Kisi-kisi Akuntansi
HOOPPPP…!! Saya menarik Friska, mencegah badannya terjatuh. Friska yang
merasa oleng sesegera mungkin berusaha untuk mengendalikan dirinya sendiri. Dan
berhasil berdiri setelah beberapa detik kemudian. Namun, entah mengapa, secara reflex
saya juga masih menjaga Friska dari kemungkinan dia terjatuh lagi.
Sebelum Friska mencoba menyela tanganku, aku sempat berfikir… astaga..
apa yang kulakukan saat ini? Mungkinkah Friska berfikir buruk soal ini? Atau
dia malah kagum dengan saya karena telah menolongnya?
Beberapa pertanyaan terlontar dari hatiku yang masih kebingungan saat
ini. Friska pun terdiam sesaat, kami bertatapan satu sama lain hingga akhirnya
kami menyadari status kami.
" Lain kali hati-hati dong." Kataku sinis.
" kamu jangan pegang-pegang aku ya," Friska pun cepat-cepat
menuju kantin. Mukaku kesal namun hatiku tersenyum dengan sendirinya.
Wahhh.. cewek apaan dia? Sudah di tolong, bukannya bilang terima kasih
malah langsung marah-marah.

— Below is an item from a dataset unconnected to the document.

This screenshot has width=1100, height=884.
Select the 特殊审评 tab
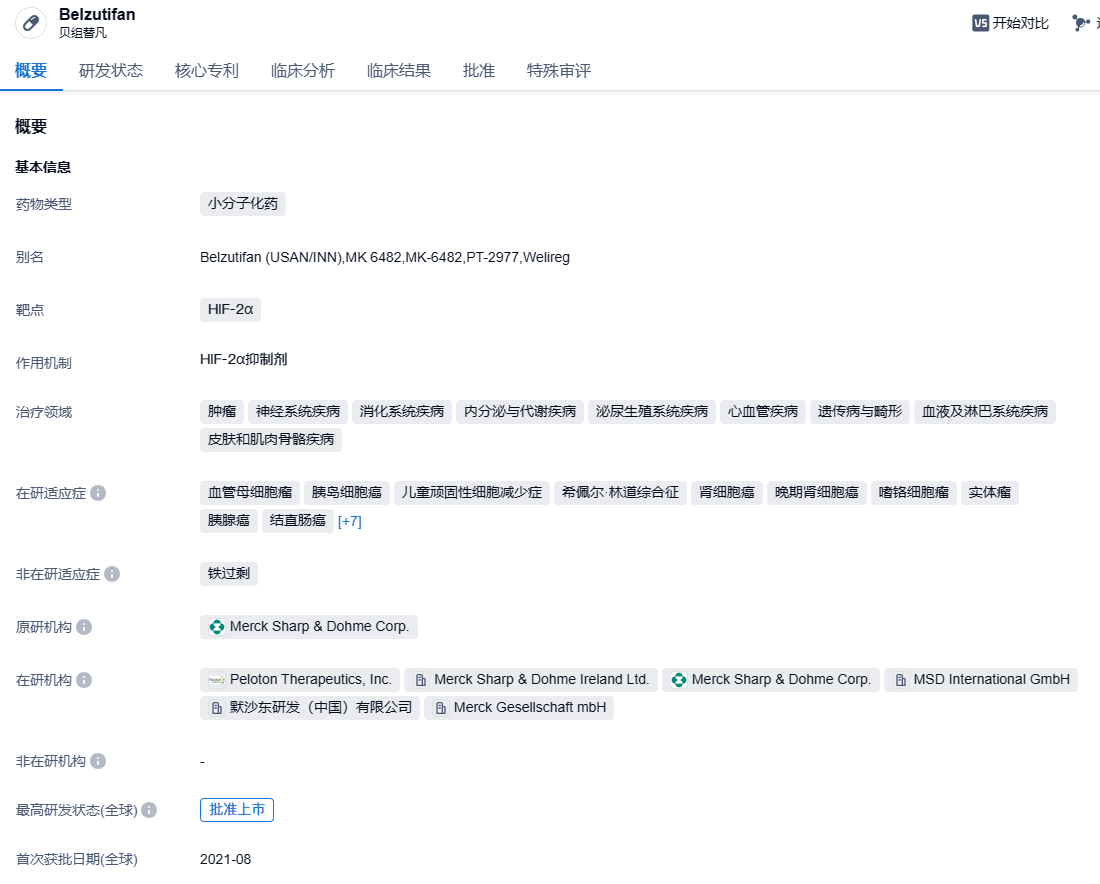tap(559, 71)
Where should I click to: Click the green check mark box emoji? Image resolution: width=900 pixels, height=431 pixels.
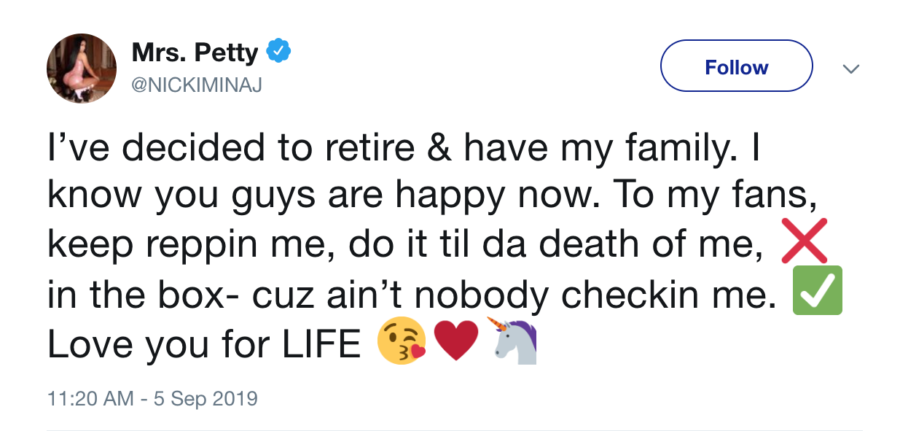coord(817,290)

Andai saya tau dia begini, saya tak akan sudi
menolongnya." Pikirku dalam hati.
" KAMU tadi dari mana Ian?" Tanya Raihan ketika mendapatkan
tempat yang pas di dalam angkot.
Saya langsung duduk di sampingnya dan langsung membersihkan ujung
celanaku yang terkena debu ketika naik tadi. "Kemana kapan?" tanyaku.
"Tadi… Waktu abis stempel kuitansi SPP. Kamu hilang begitu saja.
"
Oh.. iyya, aku berfikir, kan tadi saya dari membelikan Bu Asni makanan
bareng Friska. "Ngg.. nggak ke mana-mana, ruang Fakultas tadi penuh, jadi
agak lama ngantri di situ. Aku pun mengibaskan tangan ke pundak Raihan, mencoba
mengatakan kalau nggak ada apa-apa.
" Saya pikir kamu menyembunyikan sesuatu dari saya. Iyya kan..??
ayo.. kasitau saja lah. Kamu tadi dari mana. Tadi siang kamu kenapa."
Raihan menatapku dengan serius.
"Ya ampunn….!! Tidak kemana-mana kok Raihan."
Kupasang mimik dengan senyuman yang lebar berusaha memantra-mantrai
Raihan agar percaya dengan ucapanku tadi dan agar mau pindah dari pokok
pembahasan ini.
" Ayo Ian, pasti kamu mau menyembunyikan sesuatu, saya mau tau lah,
apa yang terjadi sama kamu." Please dong…!!"
"Eh Ihsan kemana ya, kok tidak bareng sama kita?"
" Aduh Ian, jangan mengubah topik pembicaraan ya."
Aku menghembuskan nafas panjang. Dan mencoba berfikir bagaimana caranya
kasih tau ke Raihan soal yang tadi. "oke… tadi siang…!!"iikkkk…
kikkkkk…!! Mobil tersentak dan bergerak oleng sambil pak sopir mengeram
mobilnya dengan mendadak. Klakson mobil di bunyikan dengan sangat keras,
pertanda kalau sopirnya lagi kesal. Saya dan Raihan terbanting ke depan begitupun
dengan penumpang yang lain. Ketika angkot yang kunaiki ingin berbelok ke kiri,
sebuah sedan merah menyerobot cepat. Hampir menabrak pembatas jalan. Mobil
berhenti dan orang yang mengendarai sedan itu malah mengacungkan jari tengah.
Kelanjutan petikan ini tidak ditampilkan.